In the wake of the election of Donald Trump as the next president of the United States, there is something strangely apposite about the rising up of Edward Brooke-Hitching's "The Phantom Atlas: The Greatest Myths, Lies and Blunders on Maps." Don't worry, it's mostly pictures, but the tale it tells is recurringly simple ... the next time anyone says, "you couldn't make this shit up," think twice: It is more than likely that someone already has made it up.

Of course, you may think an ancient and fable-prone religiosity created men and women who were nine feet tall or sea monsters and it was all so terribly long ago and far away. But consider:
... California continued to be depicted as an island on maps until 1747, when King Ferdinand VI of Spain was forced to issue a decree that ‘California is not an island’
 Or, if you thought Bernie Madoff had cornered the market in weaving fabulous tales:
And then there is the lord of liars. In 1822, Gregor MacGregor strode into London and pulled off the greatest con of the 19th century, if not of all time. The self-proclaimed ‘Cazique’ of Poyais sought investment in his newly established South American country. Two ships of British colonists set sail, having sold their worldly belongings to buy Poyais land from MacGregor.
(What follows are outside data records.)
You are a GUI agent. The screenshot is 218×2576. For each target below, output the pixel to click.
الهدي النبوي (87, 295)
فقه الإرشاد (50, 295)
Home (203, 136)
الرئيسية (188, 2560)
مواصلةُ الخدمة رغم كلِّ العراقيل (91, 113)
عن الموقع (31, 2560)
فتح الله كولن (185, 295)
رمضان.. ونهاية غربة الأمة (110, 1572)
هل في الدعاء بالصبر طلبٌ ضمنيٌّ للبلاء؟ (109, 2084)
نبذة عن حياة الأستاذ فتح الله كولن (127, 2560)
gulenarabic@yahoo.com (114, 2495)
On arrival at the coordinates provided, they discovered only a malarial swamp. Only a handful of the 270 settlers made it back to Britain alive.


  1. We do indeed have an astonishing capacity to make things up, sometimes to swindle others, but often enough to secure our own comfortable beliefs.

    1. Did the Buddha attain Buddhahood, or was nirvana just His imagination as well as many else's?